Problem to work on:
Narrow the data below down to the lines containing "will".

* * *

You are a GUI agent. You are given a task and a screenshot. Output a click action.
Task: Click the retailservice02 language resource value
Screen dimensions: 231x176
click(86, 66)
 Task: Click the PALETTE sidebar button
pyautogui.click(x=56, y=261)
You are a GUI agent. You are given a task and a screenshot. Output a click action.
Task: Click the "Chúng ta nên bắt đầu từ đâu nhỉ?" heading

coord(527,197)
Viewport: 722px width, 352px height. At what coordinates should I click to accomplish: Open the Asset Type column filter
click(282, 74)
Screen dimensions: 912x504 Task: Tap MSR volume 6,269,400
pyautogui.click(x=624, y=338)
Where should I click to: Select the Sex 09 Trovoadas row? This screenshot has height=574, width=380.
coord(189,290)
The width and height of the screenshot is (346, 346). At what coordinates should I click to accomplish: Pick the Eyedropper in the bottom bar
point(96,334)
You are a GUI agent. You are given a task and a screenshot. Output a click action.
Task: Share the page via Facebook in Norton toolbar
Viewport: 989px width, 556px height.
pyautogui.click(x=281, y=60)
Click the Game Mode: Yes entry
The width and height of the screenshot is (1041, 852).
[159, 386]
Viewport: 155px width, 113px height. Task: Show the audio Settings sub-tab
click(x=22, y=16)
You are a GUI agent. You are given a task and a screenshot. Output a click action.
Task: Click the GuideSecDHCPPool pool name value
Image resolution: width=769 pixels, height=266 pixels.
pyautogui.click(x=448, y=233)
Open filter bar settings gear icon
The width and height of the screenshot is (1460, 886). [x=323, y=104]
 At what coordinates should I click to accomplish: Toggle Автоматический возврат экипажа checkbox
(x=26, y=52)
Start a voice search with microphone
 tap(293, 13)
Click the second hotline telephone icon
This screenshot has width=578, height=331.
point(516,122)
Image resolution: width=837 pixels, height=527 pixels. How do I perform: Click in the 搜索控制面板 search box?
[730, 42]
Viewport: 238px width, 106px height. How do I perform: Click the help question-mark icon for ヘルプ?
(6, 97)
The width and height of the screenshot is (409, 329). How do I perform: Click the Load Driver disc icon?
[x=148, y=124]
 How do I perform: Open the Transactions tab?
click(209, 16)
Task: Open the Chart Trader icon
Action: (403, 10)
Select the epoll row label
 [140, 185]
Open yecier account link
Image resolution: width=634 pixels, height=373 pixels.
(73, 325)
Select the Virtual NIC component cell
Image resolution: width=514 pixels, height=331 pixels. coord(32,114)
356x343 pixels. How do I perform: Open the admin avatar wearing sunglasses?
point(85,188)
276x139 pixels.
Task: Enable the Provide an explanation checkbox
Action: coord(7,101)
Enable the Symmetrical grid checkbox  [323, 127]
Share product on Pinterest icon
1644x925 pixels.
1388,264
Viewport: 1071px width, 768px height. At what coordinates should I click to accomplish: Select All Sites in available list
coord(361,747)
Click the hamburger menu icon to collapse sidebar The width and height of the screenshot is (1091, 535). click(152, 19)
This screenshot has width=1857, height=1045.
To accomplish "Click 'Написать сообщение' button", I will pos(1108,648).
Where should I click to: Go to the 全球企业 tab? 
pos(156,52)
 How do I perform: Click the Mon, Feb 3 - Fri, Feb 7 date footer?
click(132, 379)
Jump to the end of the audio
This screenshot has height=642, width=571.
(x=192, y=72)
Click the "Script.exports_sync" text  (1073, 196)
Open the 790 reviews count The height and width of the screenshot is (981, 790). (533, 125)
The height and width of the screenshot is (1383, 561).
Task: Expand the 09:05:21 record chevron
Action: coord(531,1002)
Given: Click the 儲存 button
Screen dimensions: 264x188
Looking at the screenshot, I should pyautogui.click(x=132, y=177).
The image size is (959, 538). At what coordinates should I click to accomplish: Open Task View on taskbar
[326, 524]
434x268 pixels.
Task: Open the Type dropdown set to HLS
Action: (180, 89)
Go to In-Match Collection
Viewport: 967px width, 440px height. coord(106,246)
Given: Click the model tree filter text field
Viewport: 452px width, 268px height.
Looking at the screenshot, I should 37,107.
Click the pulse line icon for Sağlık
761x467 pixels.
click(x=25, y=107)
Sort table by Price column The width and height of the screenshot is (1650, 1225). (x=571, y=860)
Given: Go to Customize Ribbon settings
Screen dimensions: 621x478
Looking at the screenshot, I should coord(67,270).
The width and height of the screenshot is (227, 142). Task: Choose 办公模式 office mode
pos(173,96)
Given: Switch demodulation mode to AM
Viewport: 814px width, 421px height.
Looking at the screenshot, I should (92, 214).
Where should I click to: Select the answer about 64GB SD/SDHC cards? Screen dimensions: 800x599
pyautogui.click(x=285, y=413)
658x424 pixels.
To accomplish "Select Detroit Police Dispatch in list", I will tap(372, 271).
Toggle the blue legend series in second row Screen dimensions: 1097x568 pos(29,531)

* * *

Response to the task:
To accomplish "Click 'Написать сообщение' button", I will pos(1108,648).
To accomplish "Select Detroit Police Dispatch in list", I will tap(372, 271).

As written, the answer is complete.